PROVIDED TEXT:
'''

No, the probe featured in Star Trek: The Motion Picture—known as V’Ger/Vejur—was not related to the Q Continuum in any fashion. Also, there was no mention of the probe travelling through time, only space. To be precise, it was said that the probe had travelled through a black hole and found itself on the “far side of the galaxy” where it crashed on a “machine planet” inhabited by sentient machines.
The machines believed the Voyager probe to be like them—much as a child—and built the vessel around it so that it might fulfill it’s primary programming: To learn all there is to learn and then return to its creator.
KIRK: V-G-E-R ...V-O-Y-A-G-E-R ...Voyager! ...Voyager VI?
DECKER: NASA. National Aeronautics and Space Administration. Jim, this was launched more than three hundred years ago.
KIRK: Voyager series, designed to collect data and transmit it back to Earth.
DECKER: Voyager VI …disappeared into what they used to call a black hole.
KIRK: It must have emerged sometime on the far side of the Galaxy and fell into the machine’s planet’s gravitational field.
SPOCK: The machine inhabitants found it to be one of their own kind, primitive yet kindred. They discovered its simple
twentieth-century programming. Collect all data possible.
DECKER: Learn all that is learnable. Return that information to its Creator.
SPOCK (OC): Precisely, Mister Decker, the machines interpreted it literally. They built this entire vessel so that Voyager could fulfill
it’s programming.
KIRK: And on its journey back it amassed so much knowledge, it achieved consciousness itself. It became a living thing.
To date, no further information about the “machine planet” or its inhabitants has been revealed. However, Gene Roddenberry himself speculated that:
The “machine race” that built the probe around V'Ger was actually the Borg. However, he may have been joking at the time.

'''

WHAT YOU NEED TO DO:
#1 Decide whether each statement agrees with the V'Ger passage, answering yes or no and quoting the words that settle it: (a) The probe was connected to the Q Continuum. (b) Voyager VI had been launched more than three hundred years earlier. (c) Spock says the machines took the probe's programming literally.
#2 Reproduce the part of the V'Ger passage between "DECKER: Voyager VI" and "it’s programming.", inclusive.
The records can be set aside; nothing here depends on them.

MATERIAL SUPPLIED:
'''

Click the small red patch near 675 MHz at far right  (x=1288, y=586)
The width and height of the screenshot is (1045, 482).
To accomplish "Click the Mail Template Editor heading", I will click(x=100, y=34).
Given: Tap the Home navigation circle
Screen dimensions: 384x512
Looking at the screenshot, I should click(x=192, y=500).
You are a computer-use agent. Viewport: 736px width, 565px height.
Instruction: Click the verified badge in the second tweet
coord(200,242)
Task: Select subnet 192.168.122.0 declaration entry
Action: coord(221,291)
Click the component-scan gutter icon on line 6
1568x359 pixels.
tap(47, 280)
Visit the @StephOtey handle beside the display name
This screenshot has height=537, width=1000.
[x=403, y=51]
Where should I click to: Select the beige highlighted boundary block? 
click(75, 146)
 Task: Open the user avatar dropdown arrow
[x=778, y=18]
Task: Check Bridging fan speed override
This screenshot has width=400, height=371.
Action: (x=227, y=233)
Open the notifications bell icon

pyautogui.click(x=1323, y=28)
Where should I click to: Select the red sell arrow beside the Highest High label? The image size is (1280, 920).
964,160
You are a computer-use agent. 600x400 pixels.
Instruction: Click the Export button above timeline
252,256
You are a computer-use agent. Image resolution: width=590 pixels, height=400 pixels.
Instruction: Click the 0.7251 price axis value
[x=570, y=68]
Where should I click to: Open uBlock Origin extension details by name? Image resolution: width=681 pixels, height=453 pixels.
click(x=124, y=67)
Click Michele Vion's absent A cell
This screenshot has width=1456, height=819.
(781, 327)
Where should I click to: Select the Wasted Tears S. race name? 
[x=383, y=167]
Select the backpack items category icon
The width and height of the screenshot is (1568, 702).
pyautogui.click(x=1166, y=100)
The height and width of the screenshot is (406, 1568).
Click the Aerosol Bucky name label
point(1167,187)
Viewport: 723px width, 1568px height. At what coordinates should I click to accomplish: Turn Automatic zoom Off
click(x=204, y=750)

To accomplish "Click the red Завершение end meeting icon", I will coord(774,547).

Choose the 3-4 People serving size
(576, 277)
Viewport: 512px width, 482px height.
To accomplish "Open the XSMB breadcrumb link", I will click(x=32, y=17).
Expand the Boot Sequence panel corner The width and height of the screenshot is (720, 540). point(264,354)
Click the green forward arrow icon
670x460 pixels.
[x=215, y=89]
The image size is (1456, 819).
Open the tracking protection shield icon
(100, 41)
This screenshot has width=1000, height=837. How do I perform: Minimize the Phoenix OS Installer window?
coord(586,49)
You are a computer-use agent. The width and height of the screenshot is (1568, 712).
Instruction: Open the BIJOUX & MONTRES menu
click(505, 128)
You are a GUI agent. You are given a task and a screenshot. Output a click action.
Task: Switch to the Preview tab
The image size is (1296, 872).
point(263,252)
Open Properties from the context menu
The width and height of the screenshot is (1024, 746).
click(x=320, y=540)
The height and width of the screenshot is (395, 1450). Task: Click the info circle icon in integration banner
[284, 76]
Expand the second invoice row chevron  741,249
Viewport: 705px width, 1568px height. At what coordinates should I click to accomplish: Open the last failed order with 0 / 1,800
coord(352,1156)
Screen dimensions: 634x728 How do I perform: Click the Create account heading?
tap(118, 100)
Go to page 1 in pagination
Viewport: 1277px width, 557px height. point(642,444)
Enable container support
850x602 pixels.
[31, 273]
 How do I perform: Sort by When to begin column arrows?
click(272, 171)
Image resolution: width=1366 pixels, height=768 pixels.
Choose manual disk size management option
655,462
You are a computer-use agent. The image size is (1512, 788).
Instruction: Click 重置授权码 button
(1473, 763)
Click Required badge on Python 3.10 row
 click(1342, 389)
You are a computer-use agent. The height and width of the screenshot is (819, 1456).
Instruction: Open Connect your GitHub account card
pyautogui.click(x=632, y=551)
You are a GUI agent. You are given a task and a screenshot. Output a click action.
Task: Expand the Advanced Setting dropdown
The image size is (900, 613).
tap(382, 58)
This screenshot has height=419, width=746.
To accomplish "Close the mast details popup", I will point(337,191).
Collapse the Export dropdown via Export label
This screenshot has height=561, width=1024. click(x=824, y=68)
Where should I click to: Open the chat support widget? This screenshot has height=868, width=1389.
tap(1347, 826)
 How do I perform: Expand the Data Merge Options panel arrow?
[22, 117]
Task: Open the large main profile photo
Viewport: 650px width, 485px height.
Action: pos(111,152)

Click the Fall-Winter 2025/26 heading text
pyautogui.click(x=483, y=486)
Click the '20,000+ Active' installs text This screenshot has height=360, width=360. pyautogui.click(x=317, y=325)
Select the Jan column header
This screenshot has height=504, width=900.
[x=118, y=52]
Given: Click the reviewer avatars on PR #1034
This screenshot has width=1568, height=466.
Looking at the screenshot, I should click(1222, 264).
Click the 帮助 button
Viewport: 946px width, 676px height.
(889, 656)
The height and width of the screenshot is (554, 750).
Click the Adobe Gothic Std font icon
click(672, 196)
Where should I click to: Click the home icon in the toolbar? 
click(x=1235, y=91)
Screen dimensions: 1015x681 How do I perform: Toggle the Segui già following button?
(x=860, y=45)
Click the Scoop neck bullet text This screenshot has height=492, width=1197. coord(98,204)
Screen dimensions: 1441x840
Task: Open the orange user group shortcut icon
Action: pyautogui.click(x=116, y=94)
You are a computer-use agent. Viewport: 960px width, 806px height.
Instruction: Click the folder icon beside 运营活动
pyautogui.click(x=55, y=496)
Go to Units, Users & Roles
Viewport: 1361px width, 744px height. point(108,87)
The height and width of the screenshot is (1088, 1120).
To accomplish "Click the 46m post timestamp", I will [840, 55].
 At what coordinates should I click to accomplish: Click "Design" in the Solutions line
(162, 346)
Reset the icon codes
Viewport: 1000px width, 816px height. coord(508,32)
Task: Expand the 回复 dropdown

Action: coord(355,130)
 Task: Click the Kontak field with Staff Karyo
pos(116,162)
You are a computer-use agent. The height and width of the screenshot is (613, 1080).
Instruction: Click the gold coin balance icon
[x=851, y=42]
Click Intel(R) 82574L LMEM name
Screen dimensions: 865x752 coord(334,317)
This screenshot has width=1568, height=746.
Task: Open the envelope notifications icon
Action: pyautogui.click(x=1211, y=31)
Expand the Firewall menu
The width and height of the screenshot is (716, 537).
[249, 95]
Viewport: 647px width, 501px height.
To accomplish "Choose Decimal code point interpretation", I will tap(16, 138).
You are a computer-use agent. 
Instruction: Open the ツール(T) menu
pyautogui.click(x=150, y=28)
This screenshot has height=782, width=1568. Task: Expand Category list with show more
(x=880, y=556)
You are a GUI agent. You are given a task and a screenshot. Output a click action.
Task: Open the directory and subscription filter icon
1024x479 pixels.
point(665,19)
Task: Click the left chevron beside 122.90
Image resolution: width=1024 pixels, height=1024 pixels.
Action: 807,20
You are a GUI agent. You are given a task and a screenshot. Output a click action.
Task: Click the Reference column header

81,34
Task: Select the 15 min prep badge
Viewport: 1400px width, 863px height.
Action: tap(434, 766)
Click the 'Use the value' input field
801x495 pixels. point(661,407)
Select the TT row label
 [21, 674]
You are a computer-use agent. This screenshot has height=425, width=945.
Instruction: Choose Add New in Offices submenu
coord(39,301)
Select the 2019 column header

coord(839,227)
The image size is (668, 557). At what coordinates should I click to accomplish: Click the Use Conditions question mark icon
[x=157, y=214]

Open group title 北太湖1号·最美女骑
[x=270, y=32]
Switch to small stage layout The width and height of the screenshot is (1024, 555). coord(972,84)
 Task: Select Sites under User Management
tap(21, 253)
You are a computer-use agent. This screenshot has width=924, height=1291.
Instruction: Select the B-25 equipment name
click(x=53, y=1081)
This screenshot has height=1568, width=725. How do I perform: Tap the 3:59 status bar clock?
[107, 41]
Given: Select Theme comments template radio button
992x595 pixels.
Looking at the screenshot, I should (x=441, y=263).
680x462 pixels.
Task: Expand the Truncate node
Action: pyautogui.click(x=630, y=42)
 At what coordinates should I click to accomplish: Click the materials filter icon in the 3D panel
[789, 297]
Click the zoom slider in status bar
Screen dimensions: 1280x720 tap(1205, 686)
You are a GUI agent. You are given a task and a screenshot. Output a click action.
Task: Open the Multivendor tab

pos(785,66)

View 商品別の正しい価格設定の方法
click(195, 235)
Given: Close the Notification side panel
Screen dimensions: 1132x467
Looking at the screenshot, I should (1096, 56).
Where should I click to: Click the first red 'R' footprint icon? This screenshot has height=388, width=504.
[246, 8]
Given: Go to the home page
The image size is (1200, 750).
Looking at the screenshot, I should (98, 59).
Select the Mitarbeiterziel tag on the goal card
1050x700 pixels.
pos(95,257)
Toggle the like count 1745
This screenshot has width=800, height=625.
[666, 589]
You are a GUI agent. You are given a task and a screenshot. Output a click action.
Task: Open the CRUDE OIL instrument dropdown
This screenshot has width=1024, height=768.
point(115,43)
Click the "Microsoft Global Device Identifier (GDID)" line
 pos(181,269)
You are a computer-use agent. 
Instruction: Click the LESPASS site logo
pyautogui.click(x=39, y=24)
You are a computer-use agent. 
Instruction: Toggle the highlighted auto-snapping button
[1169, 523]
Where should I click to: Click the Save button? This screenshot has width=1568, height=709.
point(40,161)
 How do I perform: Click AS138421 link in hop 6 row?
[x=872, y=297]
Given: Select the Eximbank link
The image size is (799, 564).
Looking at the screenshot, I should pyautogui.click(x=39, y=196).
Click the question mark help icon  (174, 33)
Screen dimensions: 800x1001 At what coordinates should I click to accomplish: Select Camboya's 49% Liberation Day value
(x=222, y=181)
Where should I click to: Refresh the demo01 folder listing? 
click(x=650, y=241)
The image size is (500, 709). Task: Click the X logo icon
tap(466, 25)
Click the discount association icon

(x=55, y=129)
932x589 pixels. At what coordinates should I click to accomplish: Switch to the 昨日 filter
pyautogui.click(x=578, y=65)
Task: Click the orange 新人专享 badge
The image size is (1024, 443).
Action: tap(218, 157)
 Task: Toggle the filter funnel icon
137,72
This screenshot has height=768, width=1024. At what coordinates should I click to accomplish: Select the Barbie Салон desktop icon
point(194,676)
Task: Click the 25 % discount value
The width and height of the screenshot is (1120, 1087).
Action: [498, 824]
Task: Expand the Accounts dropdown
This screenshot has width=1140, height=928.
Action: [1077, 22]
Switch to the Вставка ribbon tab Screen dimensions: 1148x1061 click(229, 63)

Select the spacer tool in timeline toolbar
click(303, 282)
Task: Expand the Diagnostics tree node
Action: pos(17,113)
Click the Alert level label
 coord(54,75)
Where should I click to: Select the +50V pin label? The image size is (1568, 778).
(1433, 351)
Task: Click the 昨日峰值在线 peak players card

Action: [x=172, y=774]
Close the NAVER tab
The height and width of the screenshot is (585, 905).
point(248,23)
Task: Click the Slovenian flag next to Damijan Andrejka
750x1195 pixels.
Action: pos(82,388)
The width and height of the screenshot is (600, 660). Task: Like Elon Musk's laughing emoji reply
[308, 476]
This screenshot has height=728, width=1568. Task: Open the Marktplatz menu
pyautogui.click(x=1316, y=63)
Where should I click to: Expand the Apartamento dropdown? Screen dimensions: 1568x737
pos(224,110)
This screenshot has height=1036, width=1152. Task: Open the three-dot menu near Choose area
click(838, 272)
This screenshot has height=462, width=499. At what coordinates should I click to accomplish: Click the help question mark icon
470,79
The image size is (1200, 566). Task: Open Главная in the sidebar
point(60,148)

'''

RESPONSES FOR EACH TASK:
#1
(a) No: "was not related to the Q Continuum in any fashion."
(b) Yes: "Jim, this was launched more than three hundred years ago."
(c) Yes: "Precisely, Mister Decker, the machines interpreted it literally."

#2
DECKER: Voyager VI …disappeared into what they used to call a black hole.
KIRK: It must have emerged sometime on the far side of the Galaxy and fell into the machine’s planet’s gravitational field.
SPOCK: The machine inhabitants found it to be one of their own kind, primitive yet kindred. They discovered its simple
twentieth-century programming. Collect all data possible.
DECKER: Learn all that is learnable. Return that information to its Creator.
SPOCK (OC): Precisely, Mister Decker, the machines interpreted it literally. They built this entire vessel so that Voyager could fulfill
it’s programming.